Earlier this week, the sculpture returned to "duty."

"It's a beautiful piece of art, and I think it draws attention to the station," said Fire Chief Jeffrey Lynch, noting the connection it makes with younger residents. He said the sculpture's colors were starting to fade and that the base of the statue was beginning to rot after years of water damage – but Green approached the station to repair it for free.

"We're just so delighted that he came to us and asked if he could take the statue and fix it up – and all for free," said Lynch, adding he was impressed by Green's latest work for ESPN called "The ESPN Throne." The wooden throne, unveiled earlier this year, features carved baseball bats and a Boston Red Sox and New York Yankees emblem carved on opposing sides of the throne to recognize their rivalry.

Green said the newly refurbished firefighter sculpture was "really well received" and a "bright and shiny" landmark to match the Fire Department.

"I just like doing this stuff," he said, describing himself as being "community-minded at heart" and wanting to give back through his craft, having crafted numerous standing sculptures across the country.

"(My family and I) are all very thankful for the firemen and to live in a place where we have people watching our back," Green said. "What's more important than that?"

Green, an 11-year Medway resident, graduated from the University of Massachusetts Dartmouth and has been a chainsaw sculptor - a form of art that combines the modern technology of the chainsaw with the ancient art of woodcarving - for more than 20 years.
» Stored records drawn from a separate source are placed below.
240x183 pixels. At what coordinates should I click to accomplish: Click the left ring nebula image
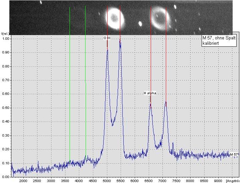[x=113, y=17]

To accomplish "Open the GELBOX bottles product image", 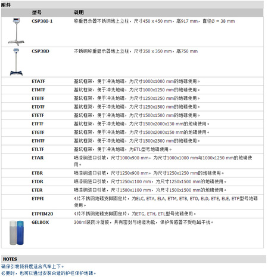I will [17, 233].
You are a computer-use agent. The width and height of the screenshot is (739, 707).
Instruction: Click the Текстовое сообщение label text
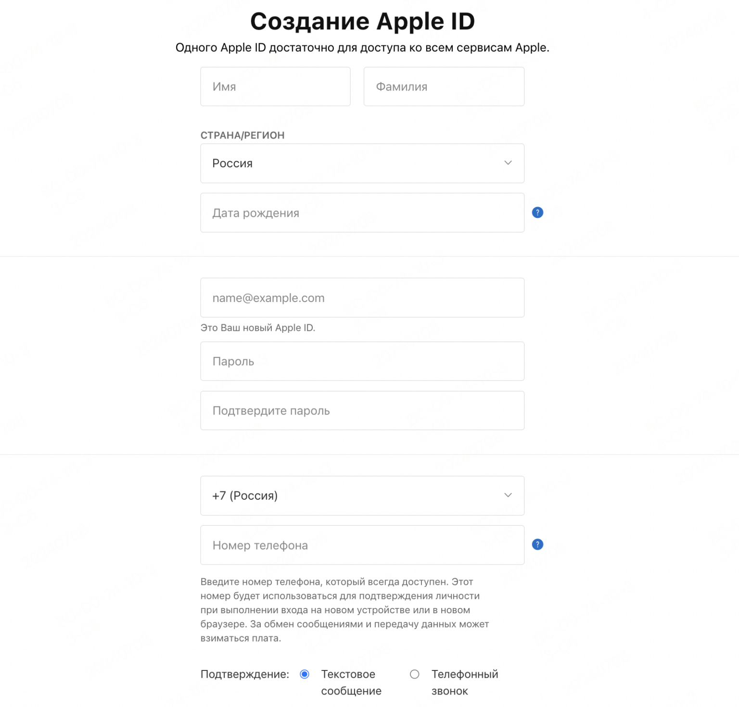351,682
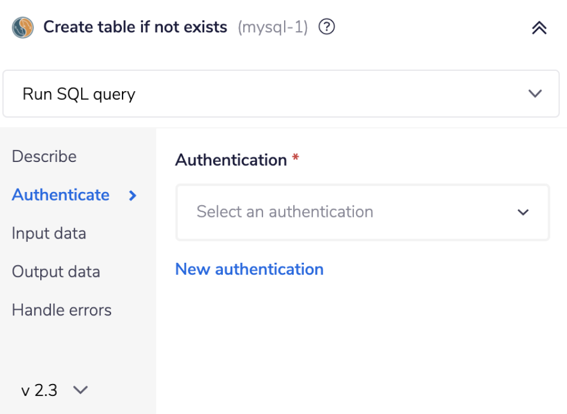Open the Handle errors section
567x414 pixels.
click(61, 310)
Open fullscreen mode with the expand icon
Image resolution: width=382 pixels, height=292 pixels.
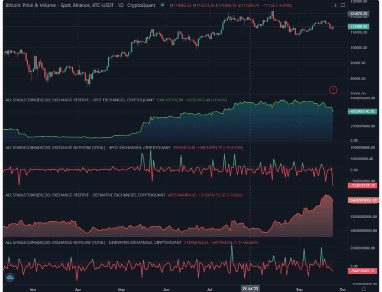pos(342,5)
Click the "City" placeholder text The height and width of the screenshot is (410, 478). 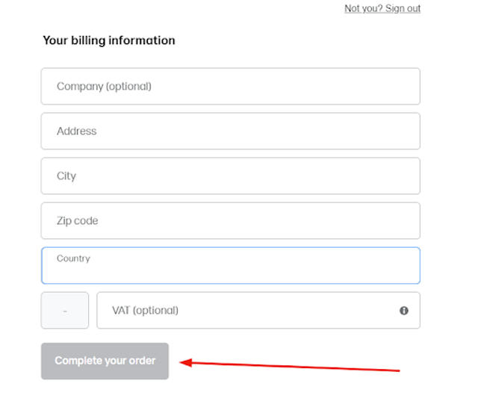click(66, 176)
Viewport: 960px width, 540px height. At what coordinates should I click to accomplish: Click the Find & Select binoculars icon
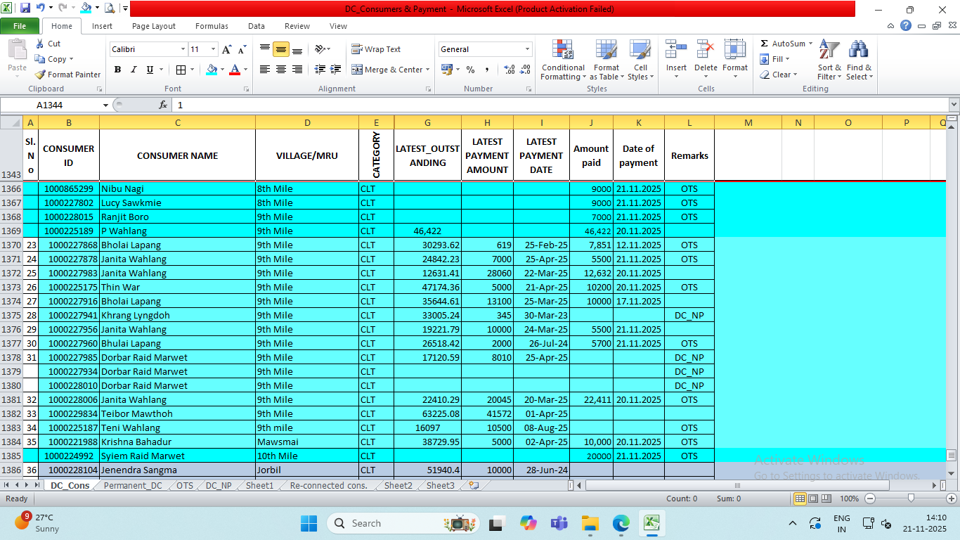pos(858,50)
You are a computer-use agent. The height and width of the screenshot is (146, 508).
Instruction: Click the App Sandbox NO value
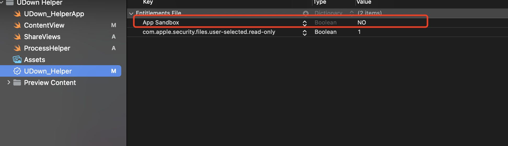tap(362, 23)
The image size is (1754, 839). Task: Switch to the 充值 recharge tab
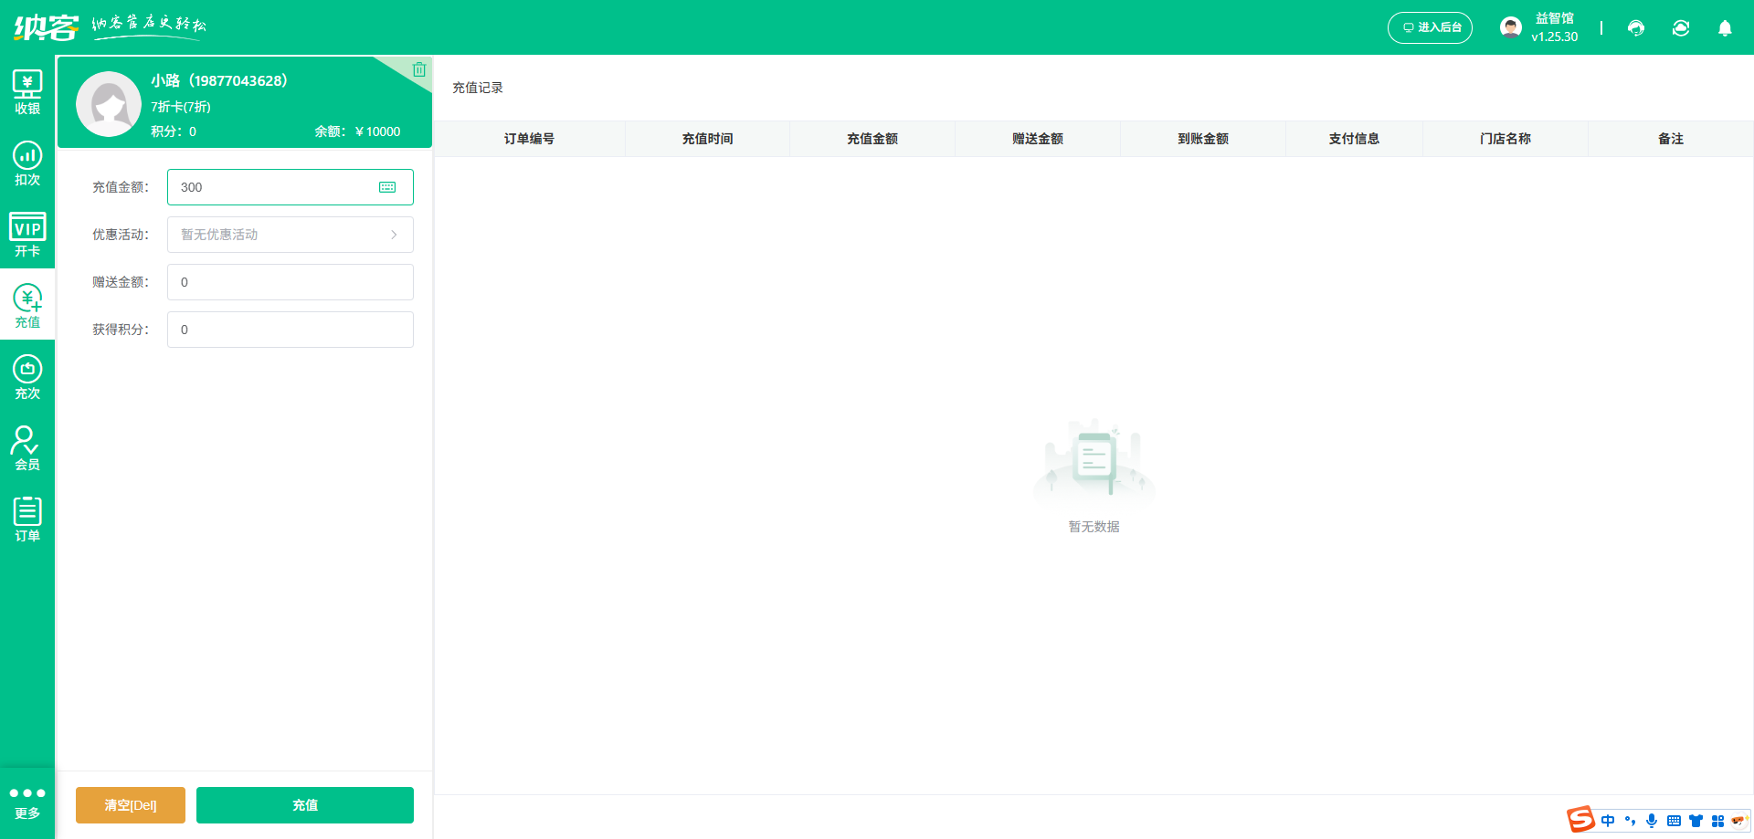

He has starred on "American Chainsaw," a primetime docu-series on National Geographic that follows Green through his working process and interacting with clients.

He's also been featured in dozens of other media outlets and events, including World Wrestling Entertainment, ESPN, "Funny or Die," Bass Pro Shops, touring on The Paul Bunyan Lumberjack Show and "America's Got Talent" on NBC.

The Holliston native was first inspired by the intricately-carved Disney ice sculptures he would pass by on the way to school in the morning, calling the handcrafted work "the most amazing thing ever." He relayed similar feelings about the wooden toy soldier display at Shoppers World in Framingham.

"Any type of big sculptures or landmarks were super-cool in my book," he said.